Only I think mom has dropped the ball.
In an attempt to track my son’s eating habits, I began to keep a daily food diary. I expected to be shocked and embarrassed at how few of his snacks and meals contained important vitamins in minerals. What I found as that he actually eats a wonderfully balanced diet filled with healthy whole grains, the occasional veggie, and TONS of fruit. And yes, he even eats the appropriate amount of protein. But the source of his protein is the cause for my concern. He almost exclusively derives his protein from dairy – yogurt, cheese, milk, with some peanut butter thrown in for good measure. Not only do dairy products contain very little iron, but some studies have shown that the calcium in dairy products may actually inhibit the body’s absorption of iron.
I’ve now been given the task of walking that fine line that all parents must walk – how do I add vitamin and mineral rich foods to my child’s diet without replacing the goodness they are already receiving from the foods they love? The proteins that I have chosen for my son thus far may be taking up the room in his diet that needs to be filled with iron rich foods, but surely he needs the calcium that he is currently receiving from those foods?
The trick is to be efficient in your food choices. Not only can you find iron rich foods that are an excellent source of protein, but they can be prepared and eaten in a way that maximizes the absorption of the iron. For example, don’t serve dairy with your meat. While calcium decreases the absorption of iron, ascorbic acid (vitamin C) actually increases the absorption of iron. Also, preparing foods in an iron pot or skillet actually transfers iron to that food and eventually to the person who eats the prepared food.

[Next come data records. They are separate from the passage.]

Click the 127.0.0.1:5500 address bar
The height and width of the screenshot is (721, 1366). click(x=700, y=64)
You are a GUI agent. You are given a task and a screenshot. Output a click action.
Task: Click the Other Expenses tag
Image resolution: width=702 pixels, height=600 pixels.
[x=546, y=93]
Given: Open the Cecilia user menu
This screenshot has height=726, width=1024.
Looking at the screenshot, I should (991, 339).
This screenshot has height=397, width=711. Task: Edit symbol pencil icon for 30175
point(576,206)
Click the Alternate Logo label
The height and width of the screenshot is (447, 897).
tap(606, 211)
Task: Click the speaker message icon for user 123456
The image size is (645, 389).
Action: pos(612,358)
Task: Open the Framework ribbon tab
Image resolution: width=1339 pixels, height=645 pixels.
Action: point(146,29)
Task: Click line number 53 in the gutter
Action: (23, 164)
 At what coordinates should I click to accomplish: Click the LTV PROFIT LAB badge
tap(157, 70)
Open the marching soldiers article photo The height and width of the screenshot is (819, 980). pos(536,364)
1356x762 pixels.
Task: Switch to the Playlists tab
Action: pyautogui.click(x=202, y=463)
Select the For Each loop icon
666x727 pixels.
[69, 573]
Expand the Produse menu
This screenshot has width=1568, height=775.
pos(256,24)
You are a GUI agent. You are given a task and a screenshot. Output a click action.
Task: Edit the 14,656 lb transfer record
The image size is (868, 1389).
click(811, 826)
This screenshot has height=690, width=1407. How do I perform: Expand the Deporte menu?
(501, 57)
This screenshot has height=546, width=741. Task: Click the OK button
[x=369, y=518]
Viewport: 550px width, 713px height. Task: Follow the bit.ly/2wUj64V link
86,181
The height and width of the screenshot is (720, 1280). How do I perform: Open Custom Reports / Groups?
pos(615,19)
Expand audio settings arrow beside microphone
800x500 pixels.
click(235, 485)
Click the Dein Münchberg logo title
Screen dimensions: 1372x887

Another trick is to maximize the small number of calories your child consumes by choosing those items that serve more than one purpose. For example, you already know that your children benefit from eating whole grains, but if you choose whole grain cereals that are fortified with iron (such as Cheerios, Total, and Raisin Bran) you are also increasing their iron intake. Also, vegetables and greens such as spinach and broccoli are not only high in iron, but they are also good sources of soluble fiber, calcium, and vitamins B9 and C.
Finally, know where your child’s diet may be lacking – or not lacking – before you start to worry. Toddlers who are picky eaters and end up drinking large quantities of milk to satisfy their appetites are most likely to suffer from iron deficient anemia along with breastfed babies who are not also fed iron fortified cereals. Keep a daily food diary if you have concerns, and ask your pediatrician for a simple blood test to find out if your child needs a change in diet or a vitamin supplement.
This is the route that I took when my tiny vegetarian gave me cause for concern. A finger prick and a banana flavored lollipop later we found at that he does not have anemia. All we have to do for his current iron levels is find a children’s multi-vitamin that contains iron. For a worried mom that already has enough on her plate, it’s a welcome relief to worry a little less about what’s on his.